* **Goal of the exercise**
The answer must be an exact transcription of all the records below.

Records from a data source
::::::

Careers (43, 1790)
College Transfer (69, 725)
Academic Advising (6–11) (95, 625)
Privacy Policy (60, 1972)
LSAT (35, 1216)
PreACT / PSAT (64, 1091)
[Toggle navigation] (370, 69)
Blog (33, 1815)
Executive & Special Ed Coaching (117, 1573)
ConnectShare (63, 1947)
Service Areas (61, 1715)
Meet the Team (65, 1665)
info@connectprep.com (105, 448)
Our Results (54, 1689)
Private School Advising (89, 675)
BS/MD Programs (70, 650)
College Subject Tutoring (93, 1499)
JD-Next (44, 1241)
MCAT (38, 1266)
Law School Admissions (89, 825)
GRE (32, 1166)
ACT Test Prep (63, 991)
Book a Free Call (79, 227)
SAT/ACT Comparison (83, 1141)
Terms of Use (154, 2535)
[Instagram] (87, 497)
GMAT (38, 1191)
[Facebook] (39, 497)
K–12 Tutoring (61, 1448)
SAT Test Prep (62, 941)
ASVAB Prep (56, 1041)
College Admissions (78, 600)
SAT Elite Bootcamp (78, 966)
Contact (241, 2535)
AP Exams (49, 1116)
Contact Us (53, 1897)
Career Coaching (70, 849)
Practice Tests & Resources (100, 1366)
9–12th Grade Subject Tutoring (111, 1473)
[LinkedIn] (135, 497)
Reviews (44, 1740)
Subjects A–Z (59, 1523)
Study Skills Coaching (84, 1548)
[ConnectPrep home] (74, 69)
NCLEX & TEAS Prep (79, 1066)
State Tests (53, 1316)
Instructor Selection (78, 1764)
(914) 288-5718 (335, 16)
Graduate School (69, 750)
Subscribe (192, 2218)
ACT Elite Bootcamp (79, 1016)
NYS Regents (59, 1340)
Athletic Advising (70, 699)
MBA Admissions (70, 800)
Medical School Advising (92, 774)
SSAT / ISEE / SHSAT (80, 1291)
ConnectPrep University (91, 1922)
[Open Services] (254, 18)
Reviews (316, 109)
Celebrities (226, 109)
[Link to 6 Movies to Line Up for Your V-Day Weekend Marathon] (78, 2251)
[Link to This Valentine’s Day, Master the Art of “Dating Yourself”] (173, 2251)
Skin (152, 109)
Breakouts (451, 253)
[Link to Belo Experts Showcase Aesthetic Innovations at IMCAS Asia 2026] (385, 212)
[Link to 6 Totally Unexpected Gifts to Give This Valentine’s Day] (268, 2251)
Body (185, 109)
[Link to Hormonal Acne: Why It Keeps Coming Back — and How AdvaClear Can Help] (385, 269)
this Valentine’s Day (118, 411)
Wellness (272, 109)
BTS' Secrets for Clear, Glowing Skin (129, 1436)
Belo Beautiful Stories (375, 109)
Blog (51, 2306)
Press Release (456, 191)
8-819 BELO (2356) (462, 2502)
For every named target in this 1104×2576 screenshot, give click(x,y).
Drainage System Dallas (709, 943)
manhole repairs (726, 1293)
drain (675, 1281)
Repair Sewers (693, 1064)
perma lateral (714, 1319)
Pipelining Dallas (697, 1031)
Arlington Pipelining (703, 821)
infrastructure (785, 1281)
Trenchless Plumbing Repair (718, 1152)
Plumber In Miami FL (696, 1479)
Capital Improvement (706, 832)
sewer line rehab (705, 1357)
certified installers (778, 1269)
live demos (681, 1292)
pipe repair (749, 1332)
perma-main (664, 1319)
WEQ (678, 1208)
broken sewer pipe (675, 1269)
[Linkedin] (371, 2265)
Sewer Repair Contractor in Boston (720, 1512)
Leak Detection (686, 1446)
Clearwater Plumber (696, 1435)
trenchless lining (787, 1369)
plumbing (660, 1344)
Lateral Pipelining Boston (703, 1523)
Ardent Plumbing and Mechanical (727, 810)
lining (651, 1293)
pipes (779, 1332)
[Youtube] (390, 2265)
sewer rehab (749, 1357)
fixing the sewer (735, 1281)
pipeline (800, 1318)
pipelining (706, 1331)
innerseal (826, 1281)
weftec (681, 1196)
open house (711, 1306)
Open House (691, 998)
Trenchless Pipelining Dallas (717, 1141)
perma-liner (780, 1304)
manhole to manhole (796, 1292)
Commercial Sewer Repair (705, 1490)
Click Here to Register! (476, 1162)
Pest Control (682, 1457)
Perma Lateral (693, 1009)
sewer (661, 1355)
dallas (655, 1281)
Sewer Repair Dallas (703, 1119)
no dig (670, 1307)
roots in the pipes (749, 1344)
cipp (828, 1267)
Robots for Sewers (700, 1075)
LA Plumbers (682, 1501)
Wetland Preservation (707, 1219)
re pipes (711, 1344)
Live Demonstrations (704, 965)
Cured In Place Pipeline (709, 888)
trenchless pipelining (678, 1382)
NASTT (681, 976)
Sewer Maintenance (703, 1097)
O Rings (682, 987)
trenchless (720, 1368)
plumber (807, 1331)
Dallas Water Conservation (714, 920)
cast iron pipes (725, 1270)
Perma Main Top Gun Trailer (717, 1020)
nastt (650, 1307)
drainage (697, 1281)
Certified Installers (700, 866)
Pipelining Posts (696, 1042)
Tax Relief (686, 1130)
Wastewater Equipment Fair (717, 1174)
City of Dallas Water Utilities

::::::

* **Answer area**
Careers (43, 1790)
College Transfer (69, 725)
Academic Advising (6–11) (95, 625)
Privacy Policy (60, 1972)
LSAT (35, 1216)
PreACT / PSAT (64, 1091)
[Toggle navigation] (370, 69)
Blog (33, 1815)
Executive & Special Ed Coaching (117, 1573)
ConnectShare (63, 1947)
Service Areas (61, 1715)
Meet the Team (65, 1665)
info@connectprep.com (105, 448)
Our Results (54, 1689)
Private School Advising (89, 675)
BS/MD Programs (70, 650)
College Subject Tutoring (93, 1499)
JD-Next (44, 1241)
MCAT (38, 1266)
Law School Admissions (89, 825)
GRE (32, 1166)
ACT Test Prep (63, 991)
Book a Free Call (79, 227)
SAT/ACT Comparison (83, 1141)
Terms of Use (154, 2535)
[Instagram] (87, 497)
GMAT (38, 1191)
[Facebook] (39, 497)
K–12 Tutoring (61, 1448)
SAT Test Prep (62, 941)
ASVAB Prep (56, 1041)
College Admissions (78, 600)
SAT Elite Bootcamp (78, 966)
Contact (241, 2535)
AP Exams (49, 1116)
Contact Us (53, 1897)
Career Coaching (70, 849)
Practice Tests & Resources (100, 1366)
9–12th Grade Subject Tutoring (111, 1473)
[LinkedIn] (135, 497)
Reviews (44, 1740)
Subjects A–Z (59, 1523)
Study Skills Coaching (84, 1548)
[ConnectPrep home] (74, 69)
NCLEX & TEAS Prep (79, 1066)
State Tests (53, 1316)
Instructor Selection (78, 1764)
(914) 288-5718 (335, 16)
Graduate School (69, 750)
Subscribe (192, 2218)
ACT Elite Bootcamp (79, 1016)
NYS Regents (59, 1340)
Athletic Advising (70, 699)
MBA Admissions (70, 800)
Medical School Advising (92, 774)
SSAT / ISEE / SHSAT (80, 1291)
ConnectPrep University (91, 1922)
[Open Services] (254, 18)
Reviews (316, 109)
Celebrities (226, 109)
[Link to 6 Movies to Line Up for Your V-Day Weekend Marathon] (78, 2251)
[Link to This Valentine’s Day, Master the Art of “Dating Yourself”] (173, 2251)
Skin (152, 109)
Breakouts (451, 253)
[Link to Belo Experts Showcase Aesthetic Innovations at IMCAS Asia 2026] (385, 212)
[Link to 6 Totally Unexpected Gifts to Give This Valentine’s Day] (268, 2251)
Body (185, 109)
[Link to Hormonal Acne: Why It Keeps Coming Back — and How AdvaClear Can Help] (385, 269)
this Valentine’s Day (118, 411)
Wellness (272, 109)
BTS' Secrets for Clear, Glowing Skin (129, 1436)
Belo Beautiful Stories (375, 109)
Blog (51, 2306)
Press Release (456, 191)
8-819 BELO (2356) (462, 2502)
For every named target in this 1104×2576 screenshot, give click(x,y).
Drainage System Dallas (709, 943)
manhole repairs (726, 1293)
drain (675, 1281)
Repair Sewers (693, 1064)
perma lateral (714, 1319)
Pipelining Dallas (697, 1031)
Arlington Pipelining (703, 821)
infrastructure (785, 1281)
Trenchless Plumbing Repair (718, 1152)
Plumber In Miami FL (696, 1479)
Capital Improvement (706, 832)
sewer line rehab (705, 1357)
certified installers (778, 1269)
live demos (681, 1292)
pipe repair (749, 1332)
perma-main (664, 1319)
WEQ (678, 1208)
broken sewer pipe (675, 1269)
[Linkedin] (371, 2265)
Sewer Repair Contractor in Boston (720, 1512)
Leak Detection (686, 1446)
Clearwater Plumber (696, 1435)
trenchless lining (787, 1369)
plumbing (660, 1344)
Lateral Pipelining Boston (703, 1523)
Ardent Plumbing and Mechanical (727, 810)
lining (651, 1293)
pipes (779, 1332)
[Youtube] (390, 2265)
sewer rehab (749, 1357)
fixing the sewer (735, 1281)
pipeline (800, 1318)
pipelining (706, 1331)
innerseal (826, 1281)
weftec (681, 1196)
open house (711, 1306)
Open House (691, 998)
Trenchless Pipelining Dallas (717, 1141)
perma-liner (780, 1304)
manhole to manhole (796, 1292)
Commercial Sewer Repair (705, 1490)
Click Here to Register! (476, 1162)
Pest Control (682, 1457)
Perma Lateral (693, 1009)
sewer (661, 1355)
dallas (655, 1281)
Sewer Repair Dallas (703, 1119)
no dig (670, 1307)
roots in the pipes (749, 1344)
cipp (828, 1267)
Robots for Sewers (700, 1075)
LA Plumbers (682, 1501)
Wetland Preservation (707, 1219)
re pipes (711, 1344)
Live Demonstrations (704, 965)
Cured In Place Pipeline (709, 888)
trenchless pipelining (678, 1382)
NASTT (681, 976)
Sewer Maintenance (703, 1097)
O Rings (682, 987)
trenchless (720, 1368)
plumber (807, 1331)
Dallas Water Conservation (714, 920)
cast iron pipes (725, 1270)
Perma Main Top Gun Trailer (717, 1020)
nastt (650, 1307)
drainage (697, 1281)
Certified Installers (700, 866)
Pipelining Posts (696, 1042)
Tax Relief (686, 1130)
Wastewater Equipment Fair (717, 1174)
City of Dallas Water Utilities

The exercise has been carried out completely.